Keller is an a computer architect, but architecture doesn't matter if you can't physically build the thing.

I'm not a hardware engineer/cpu designer/electrical engineer, but my understanding is that designing high end cpus requires engineering and designing towards the specific manufacturing process of the fabs you're using. Even if intel did decide to, I don't think they could just send their designs to tsmc/global foundries or what have you.
Not my expertise either, but it seems that the advantages of vertical integrations between fabbing and chip design being large was the "common wisdom" in the industry for a long time. But it seems that lately AMD/NVIDIA/TSMC and others have demonstrated that fabless chip companies and merchant foundries is a model capable of producing the highest end chips as well.

And yes, if for some reason Intel would want to fab their chips at some merchant foundry (see my sibling answer to yours why I think that's unlikely, but just for the sake of argument), I'm quite sure they couldn't just email the RTL's to the foundry and get chips back. It would take a lot of work to adapt the chips to the merchant foundry's process.

They cant, they will need to redesign the whole thing with new rules, mask and testing. Not to mention using tools that likely Intel is extremely unfamiliar with. ( At least their CPU teams.)

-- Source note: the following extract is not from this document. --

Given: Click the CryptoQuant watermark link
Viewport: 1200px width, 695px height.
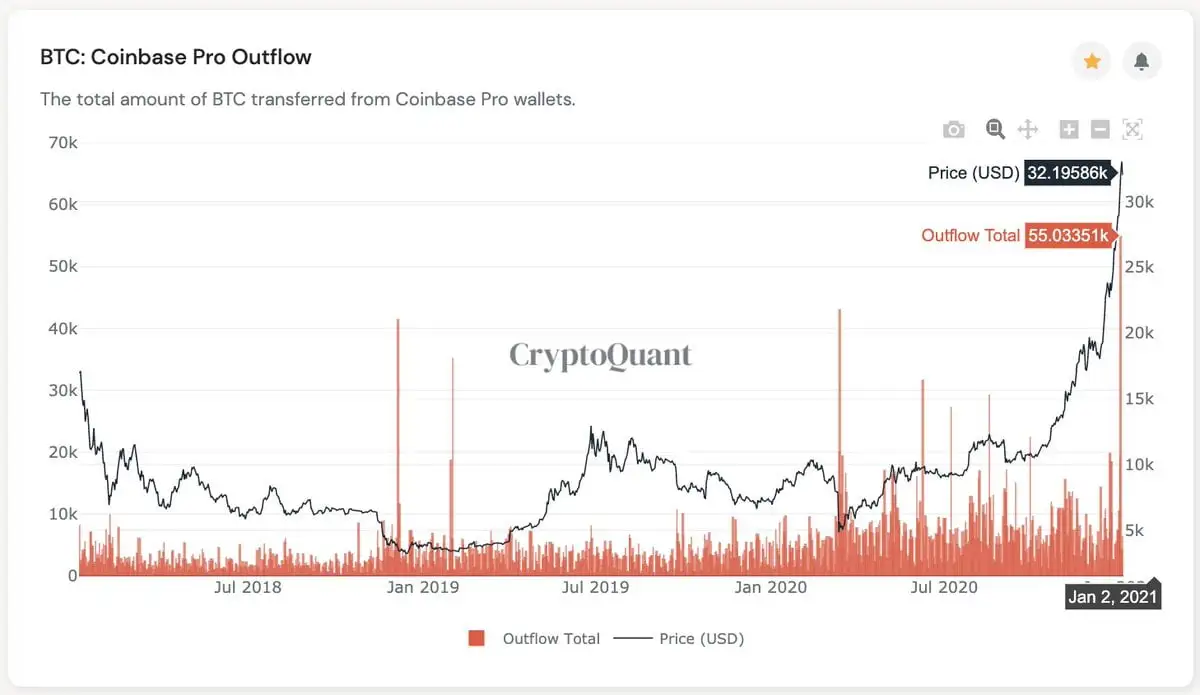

It is more of a cost/ economical issues, which jabl above provides a decent explanation.

Ice Lake outperforms Zen2 in IPC but it can't run on higher clock speed (on efficiently) and can't ship many chips. Many of it is due to 10nm manufacturing.
Intel's problem is that they fired expensive, older American workers and replaced them with H1B contractors.

There's a video on AdoredTV about the topic: https://www.youtube.com/watch?v=agxSclh27uo

But, but it's good for the stock price!
There was a joke in the reddit thread but I seriously think it'd be fantastic had he gone to work for VIA to kickstart competitive processors. Even with a strong AMD, we would still benefit from more competition in x86.